The final predictor incorporated in our new prediction model was S-SSR. The rate of secretion, composition, and physical and chemical characteristics of saliva differ between individuals. Therefore, saliva is considered a critical factor in determining individual differences in susceptibility to dental caries (Piotrowski et al. 1992). Previous studies have confirmed the high possibility of caries occurrence in participants with abnormally low S-SSRs (Spak et al. 1994; Lenander-Lumikari and Loimaranta 2000). In addition, Axelsson identified lower S-SSR as a major factor contributing to caries lesion progression and reported that participants with S-SSR < 0.7 mL/min have an increased risk of caries occurrence (Axelsson 2000). Likewise, the present study found that participants with S-SSR < 0.7 mL/min had a significantly higher (3.916-fold) probability of developing new caries, compared to those with higher S-SSR (Table 2).
We determined the most appropriate cut-off value for our new model (Model 4) with the lowest rates of false negative and false positive results for diagnosing the risk of caries occurrence was 69.41 (sensitivity = 0.605; specificity = 0.850; Fig. 2). In addition, this cut-off value had a specificity ≥ 85%, which was higher than the sensitivity. These findings indicate that rate of false positives (1-specificity) can be minimized by using our thresholds. Furthermore, a high AUC of 0.782 (95% CI = 0.681-0.884, p < 0.001) provides evidence for the validity of this model and the factors we used to assess caries risk. Based on our findings, it might be possible to quantitatively determine whether or not the patient is at risk for dental caries.
Because this study is limited by its cross-sectional design, it will be necessary to analyze the predictive value this new risk model using caries prevalence data collected over a longer period. However, based on our preliminary findings, this new model could be a promising tool for predicting dental caries.
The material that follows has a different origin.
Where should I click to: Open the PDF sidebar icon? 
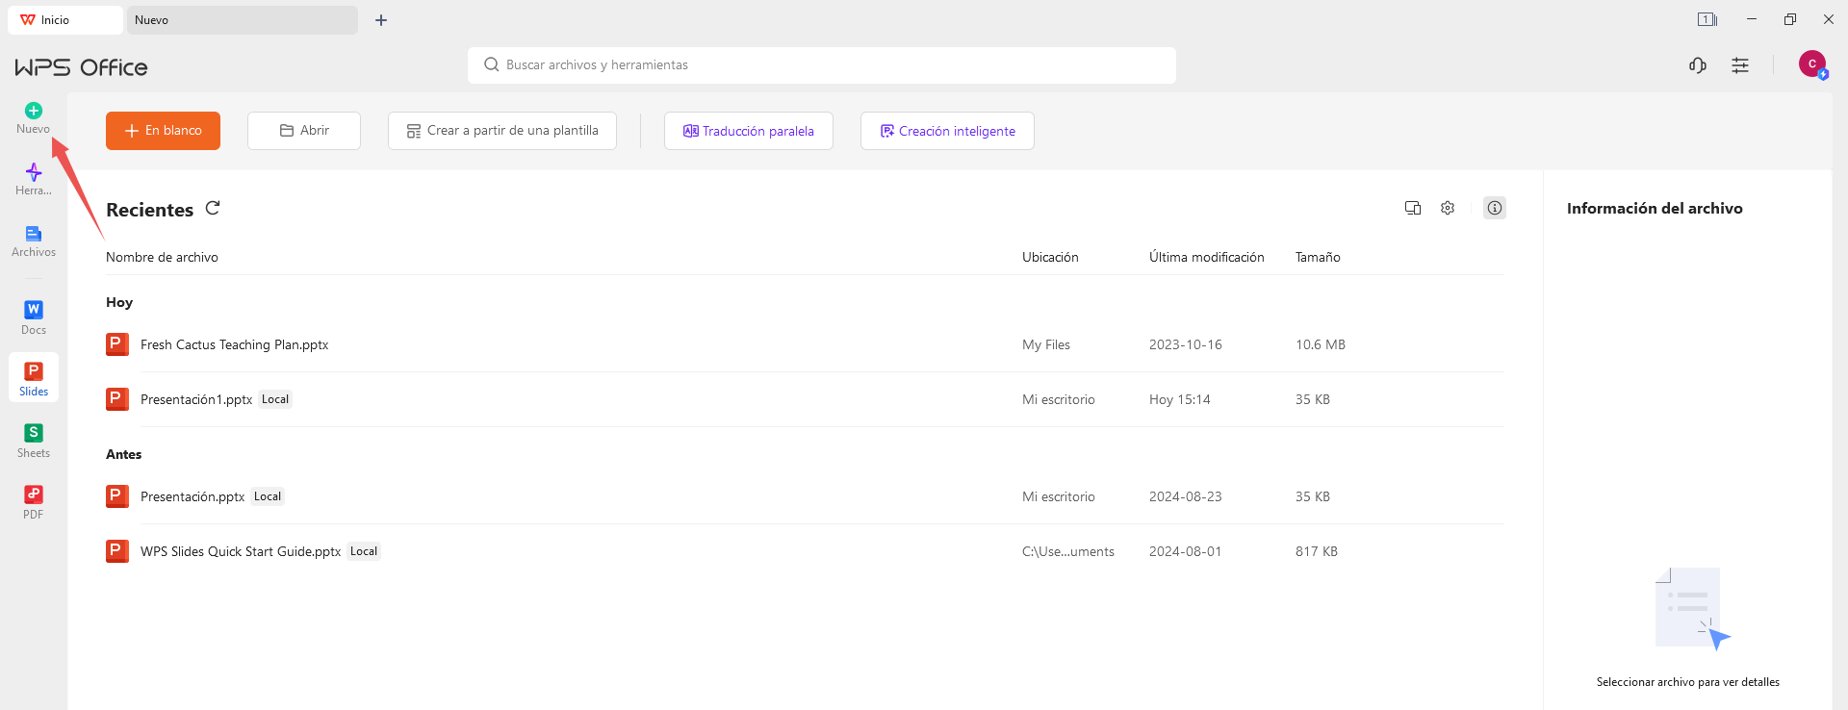tap(34, 495)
In conclusion, we developed a new simplified caries risk model based on the use of fluoride-containing toothpaste, Cariview® score, and S-SSR. This new model is expected to enable rapid and accurate analysis of caries risk in patients. Furthermore, because this new model consists of only three factors, compared to the 10 factors commonly assessed by the Cariogram, it is expected to greatly contribute to the cost-effectiveness of predictive model utilization in clinical settings.
This study was supported by the Basic Science Research Program of the National Research Foundation of Korea (NRF) and funded by the Ministry of Education [grant number 2016R1D1A1B03934754].
The authors declare no conflict of interest.